3ー1
ついに舞台練習の日がやってきた。
1クラスに与えられた時間は45分。劇の長さが30分だから、細かい立ち位置の確認をした後、すぐに通し練習に入った。
わたしはたんたんとジュリエットを演じた。あの日の放課後のことがあったからか、気持ちが前よりやさぐれた感じになってしまっているけど、どうしようもなかった。ジュリエットの台詞を言っていると、どうしてもあの日のことを思い出してムカムカするんだもの。
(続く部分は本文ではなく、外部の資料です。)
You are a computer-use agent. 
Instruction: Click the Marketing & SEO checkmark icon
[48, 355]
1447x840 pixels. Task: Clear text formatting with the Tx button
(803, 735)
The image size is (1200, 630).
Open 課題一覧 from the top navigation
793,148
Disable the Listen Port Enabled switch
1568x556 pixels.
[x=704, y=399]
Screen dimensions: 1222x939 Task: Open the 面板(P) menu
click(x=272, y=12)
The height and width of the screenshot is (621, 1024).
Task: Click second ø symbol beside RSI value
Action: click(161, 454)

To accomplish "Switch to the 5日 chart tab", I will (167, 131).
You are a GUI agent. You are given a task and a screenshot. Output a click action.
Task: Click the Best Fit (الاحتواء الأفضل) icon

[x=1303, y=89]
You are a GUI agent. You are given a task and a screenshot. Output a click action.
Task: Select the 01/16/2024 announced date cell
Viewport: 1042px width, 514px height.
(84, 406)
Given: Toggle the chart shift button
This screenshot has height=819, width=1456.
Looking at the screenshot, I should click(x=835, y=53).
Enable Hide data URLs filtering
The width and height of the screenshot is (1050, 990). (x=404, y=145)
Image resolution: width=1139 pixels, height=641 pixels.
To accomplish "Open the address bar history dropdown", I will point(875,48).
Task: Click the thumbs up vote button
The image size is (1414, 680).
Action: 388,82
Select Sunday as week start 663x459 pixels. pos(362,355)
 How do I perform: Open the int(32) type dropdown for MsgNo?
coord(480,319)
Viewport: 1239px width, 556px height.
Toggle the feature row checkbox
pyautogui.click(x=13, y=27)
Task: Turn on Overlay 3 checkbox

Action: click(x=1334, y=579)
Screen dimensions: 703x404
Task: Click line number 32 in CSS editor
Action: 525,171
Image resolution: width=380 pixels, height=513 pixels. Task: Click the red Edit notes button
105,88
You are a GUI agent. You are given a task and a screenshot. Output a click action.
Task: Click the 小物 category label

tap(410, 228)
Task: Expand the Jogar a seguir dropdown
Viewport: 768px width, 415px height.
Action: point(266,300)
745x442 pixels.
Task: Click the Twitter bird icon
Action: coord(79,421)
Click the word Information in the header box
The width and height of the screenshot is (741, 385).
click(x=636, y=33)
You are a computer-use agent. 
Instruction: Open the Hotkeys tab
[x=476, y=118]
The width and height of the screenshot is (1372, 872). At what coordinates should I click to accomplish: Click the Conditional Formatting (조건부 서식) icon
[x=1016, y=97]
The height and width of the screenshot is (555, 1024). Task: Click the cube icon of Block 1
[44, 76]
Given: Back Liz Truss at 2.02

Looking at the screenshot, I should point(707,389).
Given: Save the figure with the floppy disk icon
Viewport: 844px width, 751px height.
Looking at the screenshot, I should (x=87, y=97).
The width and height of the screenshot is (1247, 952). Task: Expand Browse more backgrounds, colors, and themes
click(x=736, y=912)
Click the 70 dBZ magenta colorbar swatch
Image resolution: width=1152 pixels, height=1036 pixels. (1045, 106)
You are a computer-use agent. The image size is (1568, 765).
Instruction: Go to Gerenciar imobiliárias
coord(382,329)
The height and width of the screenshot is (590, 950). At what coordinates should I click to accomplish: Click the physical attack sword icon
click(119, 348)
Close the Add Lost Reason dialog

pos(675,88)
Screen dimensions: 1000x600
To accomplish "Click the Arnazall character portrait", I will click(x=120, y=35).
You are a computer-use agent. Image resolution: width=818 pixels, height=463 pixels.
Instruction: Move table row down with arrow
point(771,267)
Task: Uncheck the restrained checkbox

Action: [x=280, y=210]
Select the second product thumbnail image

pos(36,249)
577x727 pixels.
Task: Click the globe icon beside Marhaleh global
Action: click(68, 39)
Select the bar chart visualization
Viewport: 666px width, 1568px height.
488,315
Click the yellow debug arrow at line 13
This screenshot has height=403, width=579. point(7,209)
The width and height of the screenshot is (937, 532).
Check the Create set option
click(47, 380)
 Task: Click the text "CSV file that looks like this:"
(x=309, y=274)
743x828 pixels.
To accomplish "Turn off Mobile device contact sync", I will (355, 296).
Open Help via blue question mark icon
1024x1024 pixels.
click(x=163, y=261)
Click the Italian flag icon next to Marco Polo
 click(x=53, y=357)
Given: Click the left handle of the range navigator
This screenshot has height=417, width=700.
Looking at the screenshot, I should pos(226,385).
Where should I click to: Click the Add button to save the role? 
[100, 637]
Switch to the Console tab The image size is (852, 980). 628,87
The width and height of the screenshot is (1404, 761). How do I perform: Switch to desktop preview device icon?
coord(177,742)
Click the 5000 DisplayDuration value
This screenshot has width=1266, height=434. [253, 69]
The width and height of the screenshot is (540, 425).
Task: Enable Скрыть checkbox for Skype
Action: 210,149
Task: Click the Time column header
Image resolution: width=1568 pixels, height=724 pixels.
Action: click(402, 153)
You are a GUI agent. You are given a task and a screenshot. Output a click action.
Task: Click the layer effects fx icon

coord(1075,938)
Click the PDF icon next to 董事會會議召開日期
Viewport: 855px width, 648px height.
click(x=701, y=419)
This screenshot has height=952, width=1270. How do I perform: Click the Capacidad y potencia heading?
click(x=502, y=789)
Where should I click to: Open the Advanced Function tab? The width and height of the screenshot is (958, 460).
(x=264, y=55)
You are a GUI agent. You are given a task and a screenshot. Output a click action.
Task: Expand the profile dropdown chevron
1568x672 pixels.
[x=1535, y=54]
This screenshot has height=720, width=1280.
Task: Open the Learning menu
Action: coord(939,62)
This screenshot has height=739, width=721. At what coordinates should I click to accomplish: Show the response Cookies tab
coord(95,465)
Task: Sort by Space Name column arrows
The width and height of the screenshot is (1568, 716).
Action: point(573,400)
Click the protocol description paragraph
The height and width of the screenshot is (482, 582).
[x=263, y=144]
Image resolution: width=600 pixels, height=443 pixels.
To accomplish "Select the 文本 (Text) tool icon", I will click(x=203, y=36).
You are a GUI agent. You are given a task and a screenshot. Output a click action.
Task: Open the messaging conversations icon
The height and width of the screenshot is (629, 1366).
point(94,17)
当日出番のない大道具や小道具の子たちは、観客席に座って静かに鑑賞していた。
ラストシーンに近づくにつれ、みんなの意識が高まっていくのを感じた。わたしと原田以外には、脚本すら渡っていないらしいから、気になるんだろう。
『生きていたのか?』
『あなたの方だったの……』
『何?』
『あなたが生き残ったのね?ティボルトは……あなたを殺さなかったのね……』
はじめての読み合わせだと言うのに、つまることも台詞が重なることもなく、スムーズに話は進んでいった。そして、ロミオがジュリエットに詰問する場面まで来た。
『なぜ……、なぜ、そうまでして俺を殺そうとするんだ。なぜだ、答えろ』
台詞とは裏腹に原田の声にはためらいを感じる。
『答えろ』か。
1週間前、それを問うたのはわたしだった。
そして、原田は答えなかった。
本当なら、わたしも無視してやりたい。
でも、わたしは答えた。たっぷり間を取って、鋭い冷たい声で。
『あなたが、嫌いだから』
*
あっという間の45分だった。
小道具の子の荷物を手伝いながら体育館をあとにした。帰る途中、客席や舞台袖で見ていた子たちがしきりに声をかけてきた。
「月夜ちゃん、すごかったね、ラストシーン!『嫌いだから』ってところで、わたし鳥肌が立っちゃったよ」
「うんうん。声を荒らげてる訳じゃないのに、胸にこうずしっと響いてきた。ジュリエットって、本気でロミオのこと憎んでるんだなってのがすごく伝わってきたよ」
みんな、興奮した様子で次から次へと感想を言っていく。
「月夜ちゃんって本当に演技上手だよねえ」
誰かがしみじみとそう言った。
……本当のことを言うと、演技なんて何一つしていない。あのシーン、わたしはまったく感情を入れていないのだ。考えたり、感情を入れようとすると、あの日のことを思い出して逃げ出したくなる。国語の時間に暗唱させられた『竹取物語』の冒頭部や、『平家物語』の「祇園精舎」と一緒だ。何も考えずに、覚えたことをたんたんと言っているだけ。ジュリエットの気持ちなんか、まったく考えてない。
それなのに、みんなはそんなわたしのジュリエットのことを褒める。なんにも考えていないわたしのことを名女優だとはやしたてる。
誰も分かってなんかくれない。わたしがジュリエットの気持ちを考えないのと一緒。みんなもわたしの気持ちなんか考えようともしないんだ。
にこやかに愛想を振りまきながら、心の中はどす黒いもので満たされようとしていた。